• **Extract provided**:
%%

# 1965 oil pressure sending unit resistance ?



## cij911 (Oct 25, 2017)

I needed to replace my factory pressure sending unit (0-60 psi) - the post was damaged and giving intermittent readings.

I purchased the new sending unit from Ames and was told they are 0-90 ohms ("like all other sending units" - which of course is incorrect). Unfortunately after I installed the sending unit and tested the resistance, I am not getting anything close to 90 ohms (rather more like 1000 - 1200 ohms). My dash is not installed currently as the car is being restored.

I tested the resistance by placing one lead of the ohmmeter on the output of the sending unit and the other on the battery ground.

Does anyone know what the correct resistance reading range should be for a 65'?


----------



## the65gto (Oct 9, 2008)

90 seems correct. I would measure from lead to the outside cover/shell of the sending unit???


----------



## cij911 (Oct 25, 2017)

the65gto said:


> 90 seems correct. I would measure from lead to the outside cover/shell of the sending unit???


Would you please test yours and tell me what you are getting ? Thanks

Chris


----------



## the65gto (Oct 9, 2008)

cij911 said:


> Would you please test yours and tell me what you are getting ? Thanks
> 
> Chris


I was half way across nebraska traveling to east coast when I noticed my oil pressure was ZERO on my rally pack . Lucky I was near a chevy dealer and had them put a mechanical gauge on it and it was normal. At a nearby "Kmart" purchased a mechanical gauge with plastic line, connected it up in the parking lot and drove it the remainder of the trip without any issues. Bottom line (shouldn't done it) but replaced the in dash gauge/sender with the mechanical and has been there for the last~ 40 yrs! Still have the intention to replace the gauge someday...so don't have one to check :-(. What was the ohms reading from terminal to outside cover on the sender. Looked in my manuals and they did not include the rally gauge troubleshooting. :frown3: Will go to my attic and look in my parts box and see if one is still there. The ohms reading you got is way off from what it should be, is it possible they gave you a sender for the idiot light configuration??


----------



## cij911 (Oct 25, 2017)

%%

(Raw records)

%%

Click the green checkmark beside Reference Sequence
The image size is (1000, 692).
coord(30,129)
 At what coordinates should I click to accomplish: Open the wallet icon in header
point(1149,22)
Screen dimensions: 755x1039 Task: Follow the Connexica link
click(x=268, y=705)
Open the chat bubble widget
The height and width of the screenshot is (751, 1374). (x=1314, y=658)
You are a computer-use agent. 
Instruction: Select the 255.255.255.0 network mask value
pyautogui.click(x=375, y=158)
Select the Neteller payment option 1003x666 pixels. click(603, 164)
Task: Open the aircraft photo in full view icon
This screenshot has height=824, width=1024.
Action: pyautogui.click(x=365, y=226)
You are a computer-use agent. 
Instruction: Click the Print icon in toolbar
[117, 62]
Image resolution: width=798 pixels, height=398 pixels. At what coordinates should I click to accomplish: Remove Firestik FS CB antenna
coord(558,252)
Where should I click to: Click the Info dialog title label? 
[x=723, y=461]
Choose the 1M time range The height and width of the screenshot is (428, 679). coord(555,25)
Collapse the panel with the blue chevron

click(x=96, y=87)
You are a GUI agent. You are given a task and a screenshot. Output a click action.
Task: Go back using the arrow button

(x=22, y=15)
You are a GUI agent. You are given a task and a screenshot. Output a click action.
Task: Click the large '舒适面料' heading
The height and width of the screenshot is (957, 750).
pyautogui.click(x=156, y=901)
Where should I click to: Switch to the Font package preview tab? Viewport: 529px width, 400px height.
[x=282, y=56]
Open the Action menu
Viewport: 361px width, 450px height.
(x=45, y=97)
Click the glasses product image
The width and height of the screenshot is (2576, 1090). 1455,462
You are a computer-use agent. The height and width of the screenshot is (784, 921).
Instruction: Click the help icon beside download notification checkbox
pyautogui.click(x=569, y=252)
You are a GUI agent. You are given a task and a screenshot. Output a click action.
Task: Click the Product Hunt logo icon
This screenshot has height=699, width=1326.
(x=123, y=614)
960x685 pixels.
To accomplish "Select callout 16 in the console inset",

%%

• **Brief**: Pick up the forum thread about the 1965 oil pressure sending unit's resistance and continue it from the point where it stops. These entries have no connection to the forum thread on the 1965 oil pressure sending unit.

• **Answer for the task**:
the65gto said:


> I was half way across nebraska traveling to east coast when I noticed my oil pressure was ZERO on my rally pack . Lucky I was near a chevy dealer and had them put a mechanical gauge on it and it was normal. At a nearby "Kmart" purchased a mechanical gauge with plastic line, connected it up in the parking lot and drove it the remainder of the trip without any issues. Bottom line (shouldn't done it) but replaced the in dash gauge/sender with the mechanical and has been there for the last~ 40 yrs! Still have the intention to replace the gauge someday...so don't have one to check :-(. What was the ohms reading from terminal to outside cover on the sender. Looked in my manuals and they did not include the rally gauge troubleshooting. :frown3: Will go to my attic and look in my parts box and see if one is still there. The ohms reading you got is way off from what it should be, is it possible they gave you a sender for the idiot light configuration??


Definitely the "correct" part. I am wondering if the unit is not properly grounding to the block and that is causing the high readings (the only thing I can think of). I have one lead of the ohm meter on the terminal and the other lead on the battery post.

Thanks

chris


----------



## the65gto (Oct 9, 2008)

cij911 said:


> Definitely the "correct" part. I am wondering if the unit is not properly grounding to the block and that is causing the high readings (the only thing I can think of). I have one lead of the ohm meter on the terminal and the other lead on the battery post.
> 
> Thanks
> 
> chris












Excuse my " illustration " you would eliminate any possible resistance if you did the measurement like this?? If it measures correctly like this, then I would troubleshoot from the female section of the filter to the neg terminal of the battery.?? p.s. nutin in my parts box :-(


----------



## cij911 (Oct 25, 2017)

the65gto said:


> Excuse my " illustration " you would eliminate any possible resistance if you did the measurement like this?? If it measures correctly like this, then I would troubleshoot from the female section of the filter to the neg terminal of the battery.?? p.s. nutin in my parts box :-(


Sorry I am confused:nerd:.....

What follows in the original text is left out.